Titolo della rivista, Numero della rivista, Anno - [ID]:

“Literatura mirovoj revoljucii”, 8-9, 1931 - [S002]

La locuzione “tak nazyvaemyj” [cosiddetto] viene impiegata come strumento di precisazione, in quanto funge da epiteto chiarificatore. In determinati contesti, essa si trasforma in un marcatore di diffidenza e scetticismo verso i fenomeni cui si riferisce. Si rileva inoltre un utilizzo non del tutto corretto dei mezzi di distanziamento, in particolare la compresenza del marcatore “cosiddetto” e delle virgolette ironiche (in contrasto con le norme ortografiche della lingua russa). Tale espediente retorico, ovvero l’utilizzo di “cosiddetto” (peraltro di alta frequenza d’uso), denota sia una certa incertezza nelle scelte nominative sia, al contempo, un’aggressività di fondo, poiché il dubbio viene instillato nel lettore in modo deliberato e strategico, allo scopo di guadagnarne il consenso, costringerlo ad aderire a NOI e diventare UNO di NOI. Emerge altresì l’impressione di una certa frettolosità nella redazione del testo, di toni estremizzati e di un intento di manifestare con veemenza il proprio rifiuto dei concetti discussi.

Intenzione comunicativa: Creazione dell'immagine dell'Altro come "Nemico"

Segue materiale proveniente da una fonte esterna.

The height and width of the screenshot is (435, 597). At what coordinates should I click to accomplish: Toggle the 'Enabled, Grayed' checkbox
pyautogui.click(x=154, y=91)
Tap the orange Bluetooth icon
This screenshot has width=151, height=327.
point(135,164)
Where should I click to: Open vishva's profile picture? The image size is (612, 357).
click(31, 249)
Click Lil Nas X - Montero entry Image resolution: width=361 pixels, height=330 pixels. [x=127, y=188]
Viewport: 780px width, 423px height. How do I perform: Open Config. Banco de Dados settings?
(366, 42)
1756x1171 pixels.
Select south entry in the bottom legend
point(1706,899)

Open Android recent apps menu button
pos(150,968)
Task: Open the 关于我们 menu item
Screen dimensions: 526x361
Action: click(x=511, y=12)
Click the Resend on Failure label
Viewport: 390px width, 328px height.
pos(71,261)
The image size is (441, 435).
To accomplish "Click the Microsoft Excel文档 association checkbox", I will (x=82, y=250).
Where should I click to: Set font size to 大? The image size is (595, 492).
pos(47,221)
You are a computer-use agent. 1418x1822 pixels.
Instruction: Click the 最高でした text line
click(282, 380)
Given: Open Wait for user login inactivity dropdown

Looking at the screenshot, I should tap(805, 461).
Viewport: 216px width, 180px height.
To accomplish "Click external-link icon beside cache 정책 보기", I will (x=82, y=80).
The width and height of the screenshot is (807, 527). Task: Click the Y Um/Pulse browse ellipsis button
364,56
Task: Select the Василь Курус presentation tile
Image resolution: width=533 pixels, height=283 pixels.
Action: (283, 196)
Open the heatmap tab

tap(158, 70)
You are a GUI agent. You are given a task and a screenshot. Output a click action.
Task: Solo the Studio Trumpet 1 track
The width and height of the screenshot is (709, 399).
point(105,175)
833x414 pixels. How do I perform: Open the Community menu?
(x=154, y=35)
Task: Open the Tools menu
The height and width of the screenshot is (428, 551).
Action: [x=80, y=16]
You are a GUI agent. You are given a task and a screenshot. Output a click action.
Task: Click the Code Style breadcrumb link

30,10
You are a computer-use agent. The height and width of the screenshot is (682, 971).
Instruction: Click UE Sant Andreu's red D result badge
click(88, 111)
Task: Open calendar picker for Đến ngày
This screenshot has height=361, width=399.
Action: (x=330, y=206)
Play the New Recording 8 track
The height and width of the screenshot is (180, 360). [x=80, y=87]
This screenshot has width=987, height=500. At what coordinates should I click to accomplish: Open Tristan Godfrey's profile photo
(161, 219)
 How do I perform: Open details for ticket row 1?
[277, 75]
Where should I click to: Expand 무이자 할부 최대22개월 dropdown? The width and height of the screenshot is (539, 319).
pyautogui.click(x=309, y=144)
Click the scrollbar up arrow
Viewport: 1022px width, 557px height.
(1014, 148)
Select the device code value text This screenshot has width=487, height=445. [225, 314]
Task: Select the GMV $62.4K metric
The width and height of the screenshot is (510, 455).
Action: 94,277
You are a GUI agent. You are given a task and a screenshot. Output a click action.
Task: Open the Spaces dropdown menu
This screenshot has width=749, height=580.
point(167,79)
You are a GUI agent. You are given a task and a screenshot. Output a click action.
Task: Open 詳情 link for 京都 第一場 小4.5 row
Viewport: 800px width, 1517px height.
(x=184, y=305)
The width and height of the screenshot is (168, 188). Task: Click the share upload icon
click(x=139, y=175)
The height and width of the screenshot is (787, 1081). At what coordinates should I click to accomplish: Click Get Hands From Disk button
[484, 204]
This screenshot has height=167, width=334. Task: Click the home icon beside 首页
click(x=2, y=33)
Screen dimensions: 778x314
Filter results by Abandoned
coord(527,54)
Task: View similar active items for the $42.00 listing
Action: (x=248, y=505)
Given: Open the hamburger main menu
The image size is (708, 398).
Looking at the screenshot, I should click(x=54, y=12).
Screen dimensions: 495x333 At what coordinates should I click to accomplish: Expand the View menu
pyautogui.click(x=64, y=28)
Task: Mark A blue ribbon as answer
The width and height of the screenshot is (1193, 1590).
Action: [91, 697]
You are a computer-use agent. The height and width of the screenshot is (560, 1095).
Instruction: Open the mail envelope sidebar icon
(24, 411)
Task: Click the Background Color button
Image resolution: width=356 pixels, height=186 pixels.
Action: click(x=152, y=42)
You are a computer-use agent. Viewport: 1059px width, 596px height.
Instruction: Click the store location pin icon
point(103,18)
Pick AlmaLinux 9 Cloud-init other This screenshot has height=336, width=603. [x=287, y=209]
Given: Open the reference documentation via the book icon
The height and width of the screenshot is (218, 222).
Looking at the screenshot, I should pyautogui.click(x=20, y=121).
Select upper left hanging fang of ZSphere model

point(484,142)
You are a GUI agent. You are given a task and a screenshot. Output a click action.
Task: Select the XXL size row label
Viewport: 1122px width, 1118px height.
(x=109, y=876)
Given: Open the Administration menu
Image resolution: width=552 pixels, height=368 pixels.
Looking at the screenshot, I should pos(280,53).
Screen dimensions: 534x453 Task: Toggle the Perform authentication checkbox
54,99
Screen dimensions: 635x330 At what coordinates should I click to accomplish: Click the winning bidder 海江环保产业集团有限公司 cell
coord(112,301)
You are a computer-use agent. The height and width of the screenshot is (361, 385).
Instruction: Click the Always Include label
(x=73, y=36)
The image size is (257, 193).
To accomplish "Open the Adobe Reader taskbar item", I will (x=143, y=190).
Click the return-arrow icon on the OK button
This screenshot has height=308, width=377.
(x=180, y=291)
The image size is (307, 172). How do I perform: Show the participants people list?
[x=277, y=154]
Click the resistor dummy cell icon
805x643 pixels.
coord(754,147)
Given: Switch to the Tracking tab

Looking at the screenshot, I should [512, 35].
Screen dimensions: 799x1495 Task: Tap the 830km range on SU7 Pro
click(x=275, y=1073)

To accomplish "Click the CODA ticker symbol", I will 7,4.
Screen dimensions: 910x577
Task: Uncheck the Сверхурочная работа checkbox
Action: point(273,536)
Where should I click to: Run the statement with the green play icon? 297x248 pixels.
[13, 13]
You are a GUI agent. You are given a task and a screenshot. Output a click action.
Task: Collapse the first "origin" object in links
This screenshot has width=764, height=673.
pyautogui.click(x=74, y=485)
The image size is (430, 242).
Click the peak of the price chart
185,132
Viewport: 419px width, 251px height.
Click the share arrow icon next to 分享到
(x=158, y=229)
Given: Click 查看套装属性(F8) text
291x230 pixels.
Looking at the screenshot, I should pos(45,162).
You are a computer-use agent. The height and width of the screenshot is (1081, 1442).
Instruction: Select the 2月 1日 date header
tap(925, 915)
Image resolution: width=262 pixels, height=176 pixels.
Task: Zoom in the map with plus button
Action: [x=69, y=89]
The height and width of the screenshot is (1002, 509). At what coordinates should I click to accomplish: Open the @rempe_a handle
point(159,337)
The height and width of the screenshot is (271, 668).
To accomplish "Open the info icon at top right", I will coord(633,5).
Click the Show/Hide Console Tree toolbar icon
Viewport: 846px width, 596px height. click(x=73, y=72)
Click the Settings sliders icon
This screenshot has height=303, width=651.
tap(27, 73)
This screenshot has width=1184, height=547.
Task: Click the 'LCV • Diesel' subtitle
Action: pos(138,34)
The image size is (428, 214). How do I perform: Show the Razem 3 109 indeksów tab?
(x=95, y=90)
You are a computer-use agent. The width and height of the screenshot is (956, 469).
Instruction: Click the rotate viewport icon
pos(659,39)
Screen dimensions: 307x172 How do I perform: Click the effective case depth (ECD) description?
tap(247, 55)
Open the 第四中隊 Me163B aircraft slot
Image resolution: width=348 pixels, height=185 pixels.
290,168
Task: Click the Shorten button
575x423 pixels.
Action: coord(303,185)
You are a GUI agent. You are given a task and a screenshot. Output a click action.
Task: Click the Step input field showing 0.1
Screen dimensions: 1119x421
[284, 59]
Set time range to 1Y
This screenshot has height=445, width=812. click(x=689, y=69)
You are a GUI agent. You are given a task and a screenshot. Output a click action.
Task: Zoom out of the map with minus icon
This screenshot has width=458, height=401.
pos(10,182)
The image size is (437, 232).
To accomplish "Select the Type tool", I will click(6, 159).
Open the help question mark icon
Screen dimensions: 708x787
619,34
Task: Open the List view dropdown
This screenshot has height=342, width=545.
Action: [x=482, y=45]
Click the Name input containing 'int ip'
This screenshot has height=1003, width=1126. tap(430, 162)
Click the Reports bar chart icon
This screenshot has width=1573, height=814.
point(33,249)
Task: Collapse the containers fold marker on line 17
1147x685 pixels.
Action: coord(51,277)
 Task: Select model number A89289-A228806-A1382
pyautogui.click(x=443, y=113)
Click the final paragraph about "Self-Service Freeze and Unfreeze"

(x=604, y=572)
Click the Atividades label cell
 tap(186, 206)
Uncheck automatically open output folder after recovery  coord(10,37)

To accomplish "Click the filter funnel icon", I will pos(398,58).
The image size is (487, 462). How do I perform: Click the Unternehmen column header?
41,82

Scopo dell'enunciato: Suscitare sospetti nel lettore e indurlo a prendere le distanze dal concetto che viene esplicitato di seguito

Mezzo / strumento linguistico concreto: La locuzione "tak nazyvaemyj" [cosiddetto] come mezzo che esprime riserva o valore dubbio sulla denominazione che segue

Titolo della rivista: "Literatura mirovoj revoljucii"

Numero della rivista: 8-9

Contesti e esempi: Новейшие открытия в искусстве, так же как и в социологии, непонятны, если не принять во внимание решающий фактор: недавно открытое искусство так называемых примитивных народов.